### Task requirements:
Exactly the lines from the start of the data below through the line containing "Click the number" must be returned, and no others.
===== The input
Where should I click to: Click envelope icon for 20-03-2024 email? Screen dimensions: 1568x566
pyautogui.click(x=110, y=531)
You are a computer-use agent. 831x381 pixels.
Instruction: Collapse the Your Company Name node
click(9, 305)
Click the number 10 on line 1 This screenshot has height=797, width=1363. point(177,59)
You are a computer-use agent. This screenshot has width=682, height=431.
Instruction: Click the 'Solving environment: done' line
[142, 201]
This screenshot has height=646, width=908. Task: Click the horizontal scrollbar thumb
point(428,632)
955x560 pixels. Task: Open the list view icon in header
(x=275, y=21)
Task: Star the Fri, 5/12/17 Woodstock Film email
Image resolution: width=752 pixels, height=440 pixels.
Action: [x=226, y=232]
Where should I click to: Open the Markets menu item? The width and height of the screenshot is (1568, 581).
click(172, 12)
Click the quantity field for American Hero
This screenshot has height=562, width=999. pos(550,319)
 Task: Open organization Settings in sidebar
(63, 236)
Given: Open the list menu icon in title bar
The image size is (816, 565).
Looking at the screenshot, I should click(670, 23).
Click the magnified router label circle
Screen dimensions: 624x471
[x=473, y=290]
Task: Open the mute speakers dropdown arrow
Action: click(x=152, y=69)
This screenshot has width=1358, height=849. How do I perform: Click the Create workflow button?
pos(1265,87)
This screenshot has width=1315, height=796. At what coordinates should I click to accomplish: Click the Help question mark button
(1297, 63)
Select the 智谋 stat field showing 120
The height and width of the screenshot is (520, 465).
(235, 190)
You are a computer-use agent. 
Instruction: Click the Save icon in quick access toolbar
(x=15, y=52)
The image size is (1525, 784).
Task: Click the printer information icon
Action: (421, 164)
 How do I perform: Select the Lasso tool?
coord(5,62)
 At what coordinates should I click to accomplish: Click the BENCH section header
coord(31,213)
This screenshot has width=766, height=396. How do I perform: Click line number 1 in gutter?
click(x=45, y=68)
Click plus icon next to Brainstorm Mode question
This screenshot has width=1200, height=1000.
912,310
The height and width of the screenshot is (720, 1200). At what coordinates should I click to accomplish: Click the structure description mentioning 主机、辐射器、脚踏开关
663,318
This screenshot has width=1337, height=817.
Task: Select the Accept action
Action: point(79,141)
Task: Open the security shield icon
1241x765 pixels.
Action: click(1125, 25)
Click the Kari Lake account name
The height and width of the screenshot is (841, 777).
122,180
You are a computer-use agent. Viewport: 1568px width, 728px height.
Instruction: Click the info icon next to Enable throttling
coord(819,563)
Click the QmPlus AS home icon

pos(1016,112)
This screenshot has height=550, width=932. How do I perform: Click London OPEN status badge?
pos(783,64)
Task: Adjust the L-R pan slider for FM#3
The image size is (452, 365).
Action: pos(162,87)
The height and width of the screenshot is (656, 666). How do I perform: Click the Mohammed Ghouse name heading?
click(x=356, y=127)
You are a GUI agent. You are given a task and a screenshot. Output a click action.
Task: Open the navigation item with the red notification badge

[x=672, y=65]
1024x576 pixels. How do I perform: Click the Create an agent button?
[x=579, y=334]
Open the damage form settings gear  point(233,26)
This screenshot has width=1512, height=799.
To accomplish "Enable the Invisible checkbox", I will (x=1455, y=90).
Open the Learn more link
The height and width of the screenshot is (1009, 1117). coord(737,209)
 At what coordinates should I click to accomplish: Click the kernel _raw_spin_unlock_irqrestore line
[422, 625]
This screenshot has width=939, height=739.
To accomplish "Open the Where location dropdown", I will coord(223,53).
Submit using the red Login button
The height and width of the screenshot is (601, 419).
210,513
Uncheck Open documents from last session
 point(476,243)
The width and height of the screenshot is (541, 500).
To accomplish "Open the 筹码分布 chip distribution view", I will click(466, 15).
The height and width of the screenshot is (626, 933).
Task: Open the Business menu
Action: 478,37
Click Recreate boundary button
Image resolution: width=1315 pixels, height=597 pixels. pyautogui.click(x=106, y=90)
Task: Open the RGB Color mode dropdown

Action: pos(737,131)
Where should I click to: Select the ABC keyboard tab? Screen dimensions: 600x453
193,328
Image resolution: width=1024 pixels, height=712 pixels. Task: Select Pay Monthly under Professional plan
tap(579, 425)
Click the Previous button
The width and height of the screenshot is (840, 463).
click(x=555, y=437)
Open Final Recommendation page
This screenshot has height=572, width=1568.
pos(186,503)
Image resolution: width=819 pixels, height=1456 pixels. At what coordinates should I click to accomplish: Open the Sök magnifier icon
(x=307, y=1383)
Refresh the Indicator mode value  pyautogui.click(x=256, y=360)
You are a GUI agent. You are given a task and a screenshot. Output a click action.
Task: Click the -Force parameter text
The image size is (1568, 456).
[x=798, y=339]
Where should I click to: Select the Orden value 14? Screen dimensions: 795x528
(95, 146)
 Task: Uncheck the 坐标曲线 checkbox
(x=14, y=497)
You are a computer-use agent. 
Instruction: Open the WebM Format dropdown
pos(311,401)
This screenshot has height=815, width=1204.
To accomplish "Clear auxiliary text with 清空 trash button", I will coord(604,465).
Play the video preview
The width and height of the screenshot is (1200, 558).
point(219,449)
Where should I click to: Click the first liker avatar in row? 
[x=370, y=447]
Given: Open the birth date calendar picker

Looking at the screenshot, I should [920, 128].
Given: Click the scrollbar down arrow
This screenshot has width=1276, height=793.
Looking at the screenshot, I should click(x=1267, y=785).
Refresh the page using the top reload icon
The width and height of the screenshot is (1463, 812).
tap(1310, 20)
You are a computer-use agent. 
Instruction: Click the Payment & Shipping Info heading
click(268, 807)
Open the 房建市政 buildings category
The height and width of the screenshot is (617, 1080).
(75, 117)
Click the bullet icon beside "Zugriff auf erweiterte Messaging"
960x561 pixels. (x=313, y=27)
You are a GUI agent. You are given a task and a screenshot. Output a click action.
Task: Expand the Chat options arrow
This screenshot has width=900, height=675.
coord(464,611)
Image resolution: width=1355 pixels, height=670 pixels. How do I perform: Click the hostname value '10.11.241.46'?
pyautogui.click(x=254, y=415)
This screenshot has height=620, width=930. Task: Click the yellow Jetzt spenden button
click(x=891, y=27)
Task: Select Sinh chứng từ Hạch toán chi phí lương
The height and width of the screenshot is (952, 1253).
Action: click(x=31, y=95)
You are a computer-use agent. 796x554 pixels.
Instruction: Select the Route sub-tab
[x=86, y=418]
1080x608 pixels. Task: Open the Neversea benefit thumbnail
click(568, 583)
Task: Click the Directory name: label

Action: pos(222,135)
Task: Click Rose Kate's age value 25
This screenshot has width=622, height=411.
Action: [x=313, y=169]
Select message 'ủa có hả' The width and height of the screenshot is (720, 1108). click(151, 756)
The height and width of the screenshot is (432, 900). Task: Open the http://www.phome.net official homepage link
==========
### Response to this task:
Where should I click to: Click envelope icon for 20-03-2024 email? Screen dimensions: 1568x566
pyautogui.click(x=110, y=531)
You are a computer-use agent. 831x381 pixels.
Instruction: Collapse the Your Company Name node
click(9, 305)
Click the number 10 on line 1 This screenshot has height=797, width=1363. point(177,59)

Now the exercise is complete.